NPS is a “defined contribution” scheme. Throughout the career of the employee, a monthly contribution (partly by the government and partly deducted from the salary of a working employee) is made. This accumulates with investment returns to fund pension payouts after retirement. Ten per cent of salary plus dearness allowance (DA) is deducted as employee’s contribution, along with a government contribution of 14 per cent (till recently/still in some States, 10 per cent) of salary plus DA.

The total amount contributed each month ­­accumulates with investment returns based on market conditions (hence the uncertainty). At the time of retirement, the corpus (total of every year’s contributions plus the investment returns) is used to purchase a fixed annuity, with an option to withdraw a portion as lumpsum.

An illustration

For a theoretical salary including DA of ₹100, the government deducts ₹10 from the employee’s salary, adds ₹14 as government’s share and pays ₹24 to the pension fund. For the government, this is equivalent to an outflow of ₹114 with the ₹14 being its contribution to the scheme; for the employee, this is equivalent to accruing an inflow of ₹114, though the employee receives only ₹90 now; ₹10 of salary is employee’s contribution to the pension scheme.

When asked about the fiscal cost of reverting to OPS, the PFRDA said that OPS and NPS are not comparable and that “you can compare apples with apples only.” True. But, if NPS is a basket of apples and OPS is a basket of oranges, how big should a basket of apples be such that it is equivalent to a basket of oranges? This article attempts to estimate how much the contribution in NPS should increase such that it would be sufficient to pay for an OPS.

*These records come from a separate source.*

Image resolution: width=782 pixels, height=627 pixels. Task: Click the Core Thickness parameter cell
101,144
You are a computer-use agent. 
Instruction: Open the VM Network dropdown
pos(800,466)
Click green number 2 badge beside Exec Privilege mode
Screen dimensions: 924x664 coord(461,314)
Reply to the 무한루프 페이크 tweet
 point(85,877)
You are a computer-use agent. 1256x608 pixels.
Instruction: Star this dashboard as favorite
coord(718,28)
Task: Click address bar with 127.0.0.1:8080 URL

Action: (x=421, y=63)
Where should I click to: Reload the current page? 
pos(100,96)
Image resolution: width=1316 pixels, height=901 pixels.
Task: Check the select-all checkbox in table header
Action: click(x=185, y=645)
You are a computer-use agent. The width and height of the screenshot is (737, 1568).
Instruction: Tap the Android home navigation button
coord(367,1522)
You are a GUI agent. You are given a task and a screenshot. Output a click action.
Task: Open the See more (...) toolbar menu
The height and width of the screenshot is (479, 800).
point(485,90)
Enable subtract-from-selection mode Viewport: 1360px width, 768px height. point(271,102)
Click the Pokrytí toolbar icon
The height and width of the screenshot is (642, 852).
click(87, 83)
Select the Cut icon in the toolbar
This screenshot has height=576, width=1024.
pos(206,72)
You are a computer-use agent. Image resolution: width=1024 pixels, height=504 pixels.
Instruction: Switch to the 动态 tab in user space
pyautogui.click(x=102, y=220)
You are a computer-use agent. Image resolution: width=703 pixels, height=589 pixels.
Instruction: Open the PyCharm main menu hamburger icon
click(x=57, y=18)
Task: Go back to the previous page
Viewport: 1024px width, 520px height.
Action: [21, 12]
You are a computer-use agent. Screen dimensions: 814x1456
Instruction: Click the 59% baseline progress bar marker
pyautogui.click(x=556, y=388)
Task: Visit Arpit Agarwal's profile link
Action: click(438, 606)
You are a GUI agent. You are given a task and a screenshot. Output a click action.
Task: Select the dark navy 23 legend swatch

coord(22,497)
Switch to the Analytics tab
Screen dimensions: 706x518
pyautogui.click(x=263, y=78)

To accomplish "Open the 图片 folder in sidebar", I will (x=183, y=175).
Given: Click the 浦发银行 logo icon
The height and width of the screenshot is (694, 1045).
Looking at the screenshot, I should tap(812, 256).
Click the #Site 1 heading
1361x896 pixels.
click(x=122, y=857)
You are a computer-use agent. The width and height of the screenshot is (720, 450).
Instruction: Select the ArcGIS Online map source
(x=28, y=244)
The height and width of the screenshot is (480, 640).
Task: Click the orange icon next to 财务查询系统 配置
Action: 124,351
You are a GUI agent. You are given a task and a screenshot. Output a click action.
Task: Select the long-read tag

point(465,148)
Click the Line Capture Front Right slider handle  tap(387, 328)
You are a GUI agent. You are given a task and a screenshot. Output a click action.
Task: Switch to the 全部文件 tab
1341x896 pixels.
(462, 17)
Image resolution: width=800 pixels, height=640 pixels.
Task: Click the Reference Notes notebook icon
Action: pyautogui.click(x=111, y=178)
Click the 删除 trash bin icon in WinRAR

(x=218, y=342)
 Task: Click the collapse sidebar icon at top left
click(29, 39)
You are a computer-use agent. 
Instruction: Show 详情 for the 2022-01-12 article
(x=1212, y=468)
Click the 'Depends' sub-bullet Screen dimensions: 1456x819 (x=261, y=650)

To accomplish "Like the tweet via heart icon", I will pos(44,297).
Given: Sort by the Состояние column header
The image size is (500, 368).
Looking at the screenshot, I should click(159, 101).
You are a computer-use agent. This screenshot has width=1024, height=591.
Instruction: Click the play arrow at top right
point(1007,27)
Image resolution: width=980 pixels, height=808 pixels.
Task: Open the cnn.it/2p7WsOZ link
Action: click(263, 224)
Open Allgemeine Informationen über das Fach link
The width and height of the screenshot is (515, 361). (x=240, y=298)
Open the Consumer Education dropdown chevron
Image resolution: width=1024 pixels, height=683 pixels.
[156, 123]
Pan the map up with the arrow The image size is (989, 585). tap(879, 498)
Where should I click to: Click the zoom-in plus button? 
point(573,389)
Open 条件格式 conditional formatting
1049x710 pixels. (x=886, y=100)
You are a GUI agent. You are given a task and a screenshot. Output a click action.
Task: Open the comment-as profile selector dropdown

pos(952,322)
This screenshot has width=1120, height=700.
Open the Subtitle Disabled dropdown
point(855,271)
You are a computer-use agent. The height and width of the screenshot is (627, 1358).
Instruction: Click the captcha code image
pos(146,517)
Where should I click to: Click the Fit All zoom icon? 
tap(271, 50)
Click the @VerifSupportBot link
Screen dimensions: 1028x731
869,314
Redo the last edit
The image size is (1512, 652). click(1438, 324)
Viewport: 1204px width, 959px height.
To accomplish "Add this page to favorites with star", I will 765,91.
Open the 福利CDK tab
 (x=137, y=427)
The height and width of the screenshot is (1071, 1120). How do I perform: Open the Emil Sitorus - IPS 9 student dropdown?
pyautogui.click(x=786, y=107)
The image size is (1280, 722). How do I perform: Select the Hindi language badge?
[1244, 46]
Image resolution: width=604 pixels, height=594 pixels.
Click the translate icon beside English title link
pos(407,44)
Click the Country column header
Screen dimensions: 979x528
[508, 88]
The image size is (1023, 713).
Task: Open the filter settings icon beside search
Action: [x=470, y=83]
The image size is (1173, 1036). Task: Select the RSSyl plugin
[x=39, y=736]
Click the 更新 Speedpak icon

Mathematically, the terminal value of the corpus is the sum of a geometric progression, based on salary growth, duration of employment and investment return. Post retirement, the present value at retirement of the pension payments under OPS is calculated using a geometric progression with step increases at various points; length of the progression varies with life expectancy. The mathematical equations were programmed into a statistical model to assess the fiscal cost of reverting to OPS from NPS.

To begin, a few parameters are assumed.

Pre-retirement:

Salary grows at a random sample value between 12-16 per cent per annum throughout the career. This growth comes through DA, increments, promotions, and periodic increases. (This was arrived at by looking at the actual salary growth of the lowest paid government employee and an IAS entrant under the Fourth Pay Commission to the salary of the lowest paid government employee and a Secretary Rank IAS officer under the Seventh Pay Commission, which was 11.2 per cent and 16.7 per cent, respectively.)

Length of a career varies from 27 to 35 years.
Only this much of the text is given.